◆ **WHAT YOU HAVE TO DO**
All entries below are to be written out again exactly, but no picture is to be copied.

◆ **DATASET EXTRACT**
=====

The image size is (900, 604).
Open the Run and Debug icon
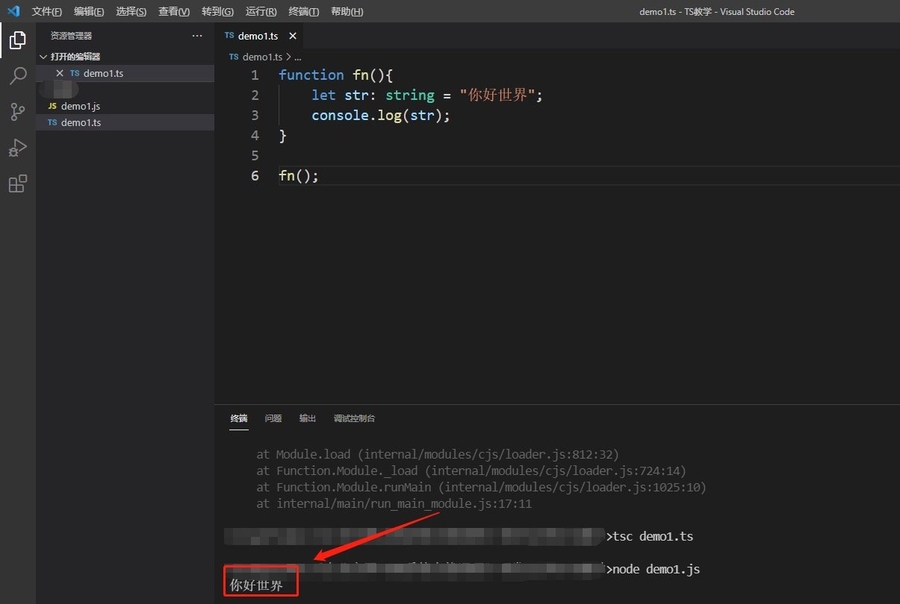tap(17, 148)
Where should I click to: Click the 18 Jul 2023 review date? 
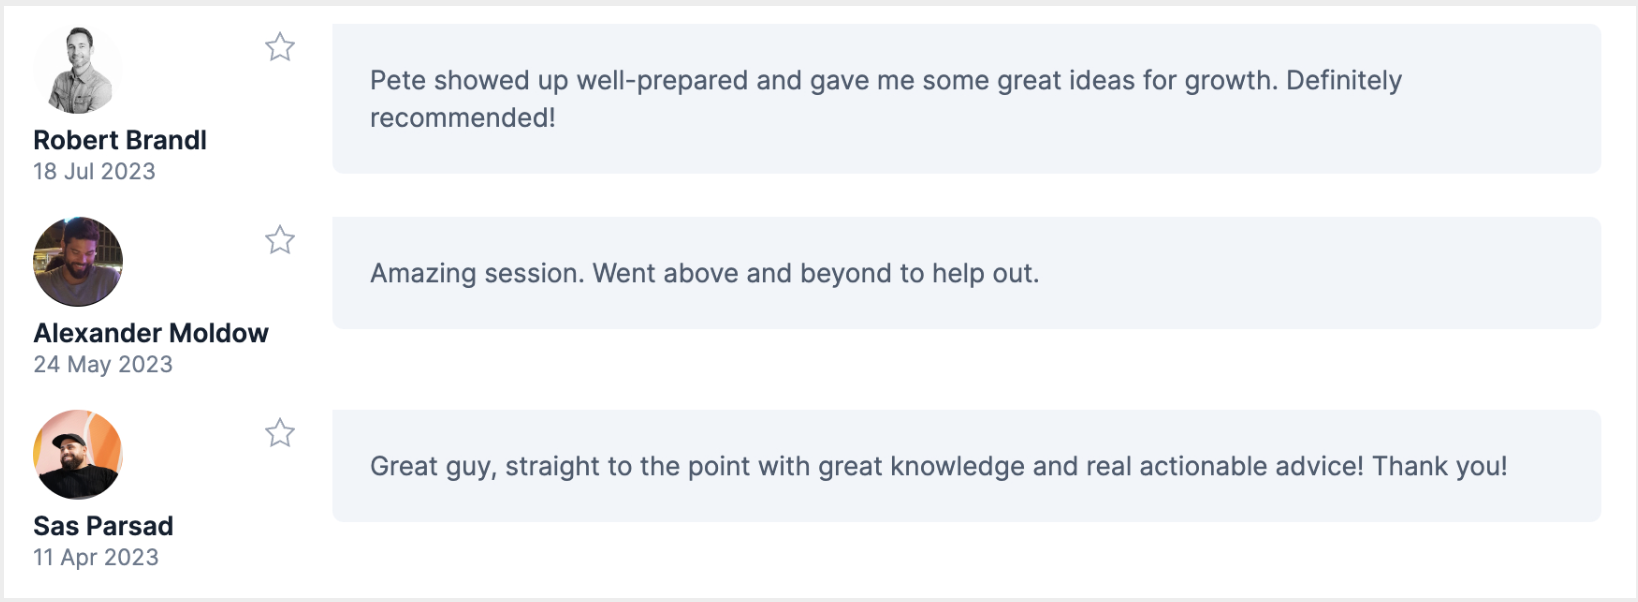coord(94,171)
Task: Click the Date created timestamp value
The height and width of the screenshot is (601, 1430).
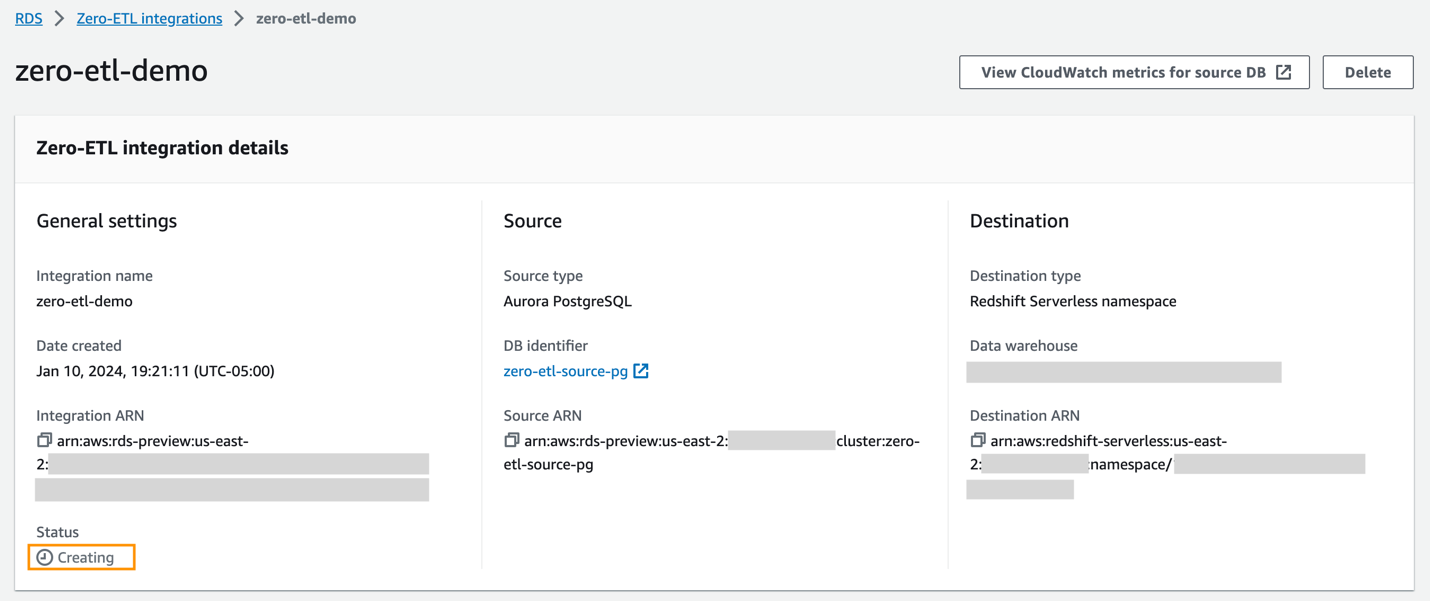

=====

◆ **FINAL ANSWER**
The image size is (900, 604).
Open the Run and Debug icon
tap(17, 148)
Where should I click to: Click the 18 Jul 2023 review date? 
coord(94,171)
Task: Click the Date created timestamp value
The height and width of the screenshot is (601, 1430).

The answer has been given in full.